I communicated the letters, according to your permission, to my grand-daughter, Ellen Randolph, who read them with pleasure and edification. She is justly sensible of, and flattered by your kind notice of her; and additionally so, by the favorable recollections of our northern visiting friends. If Monticello has anything which has merited their remembrance, it gives it a value the more in our estimation; and could I, in the spirit of your wish, count backwards a score of years, it would not be long before Ellen and myself would pay our homage personally to Quincy. But those twenty years! Alas! where are they? With those beyond the flood. Our next meeting must then be in the country to which they have flown,—a country for us not now very distant. For this journey we shall need neither gold nor silver in our purse, nor scrip, nor coats, nor staves. Nor is the provision for it more easy than the preparation has been kind. Nothing proves more than this, that the Being who presides over the world is essentially benevolent. Stealing from us, one by one, the faculties of enjoyment, searing our sensibilities, leading us, like the horse in his mill, round and round the same beaten circle,

To see what we have seen,

To taste the tasted, and at each return

Less tasteful; o'er our palates to decant
Another vintage-

Until satiated and fatigued with this leaden itera

tion, we ask our own congé. I heard once a very

old friend, who had troubled himself with neither poets nor philosophers, say the same thing in plain prose, that he was tired of pulling off his shoes and stockings at night, and putting them on again in the morning. The wish to stay here is thus gradually extinguished; but not so easily that of returning, once in awhile, to see how things have gone on. Perhaps, however, one of the elements of future felicity is to be a constant and unimpassioned view of what is passing here. If so, this may well supply the wish of occasional visits. Mercier has given us a vision of the year 2440; but prophecy is one thing, and history another. On the whole, however, perhaps it is wise and well to be contented with the good things which the master of the feast places before us, and to be thankful for what we have, rather than thoughtful about what we have not. You and I, dear Madam, have already had more than an ordinary portion of life, and more, too, of health than the general measure. On this score I owe boundless thankfulness. Your health was, some time ago, not so good as it has been; and I perceive in the letters communicated, some complaints still. I hope it is restored; and that life and health may be continued to you as many years as yourself shall wish, is the sincere prayer of your affectionate and respectful friend.

TO JOHN ADAMS

J. MSS. MONTICELLO, January 11, 1817.

DEAR SIR,-Forty-three volumes read in one year, and twelve of them quarto! Dear Sir, how I envy

you! Half a dozen octavos in that space of time, are as much as I am allowed. I can read by candlelight only, and stealing long hours from my rest; nor would that time be indulged to me, could I by that light see to write. From sunrise to one or two o'clock, and often from dinner to dark, I am drudging at the writing table. And all this to answer letters into which neither interest nor inclination on my part enters; and often from persons whose names I have never before heard. Yet, writing civilly, it is hard to refuse them civil answers. This is the burthen of my life, a very grievous one indeed, and one which I must get rid of. Delaplaine lately requested me to give him a line on the subject of his book; meaning, as I well knew, to publish it. This I constantly refuse; but in this instance yielded, that in saying a word for him, I might say two for myself. I expressed in it freely my sufferings from this source; hoping it would have the effect of an indirect appeal to the discretion of those, strangers and others, who, in the most friendly dispositions, oppress me with their concerns, their pursuits, their projects, inventions and speculations, political, moral, religious, mechanical, mathematical, historical, &c., &c., &c. I hope the appeal will bring me relief, and that I shall be left to exercise and enjoy correspondence with the friends I love, and on subjects which they, or my own inclinations present. In that case, your letters shall not be so long on my files unanswered, as sometimes they have been, to my great mortification.

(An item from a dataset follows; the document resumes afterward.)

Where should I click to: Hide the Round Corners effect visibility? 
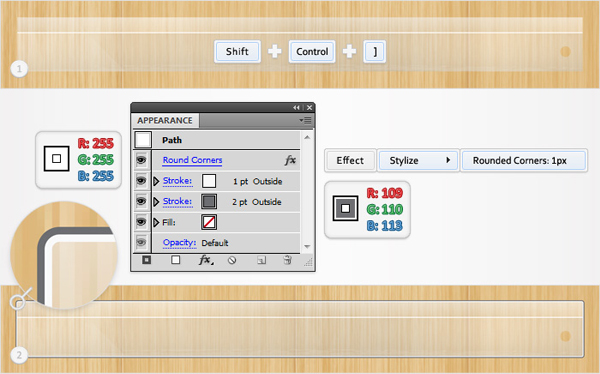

To advert now to the subjects of those of Decem

ber the 12th and 16th. Tracy's Commentaries on Montesquieu have never been published in the original. Duane printed a translation from the original manuscript a few years ago. It sold, I believe, readily, and whether a copy can now be had, I doubt. If it can, you will receive it from my bookseller in Philadelphia, to whom I now write for that purpose. Tracy comprehends, under the word "Ideology," all the subjects which the French term Morale, as the correlative to Physique. His works on Logic, Government, Political Economy and Morality, he considers as making up the circle of ideological subjects, or of those which are within the scope of the underHis Logic occupies standing, and not of the senses. exactly the ground of Locke's work on the Understanding. The translation of that on Political Economy is now printing; but it is no translation of mine. I have only had the correction of it, which was, indeed, very laborious. Le premier jet having been by some one who understood neither French nor English, it was impossible to make it more than faithful. But it is a valuable work.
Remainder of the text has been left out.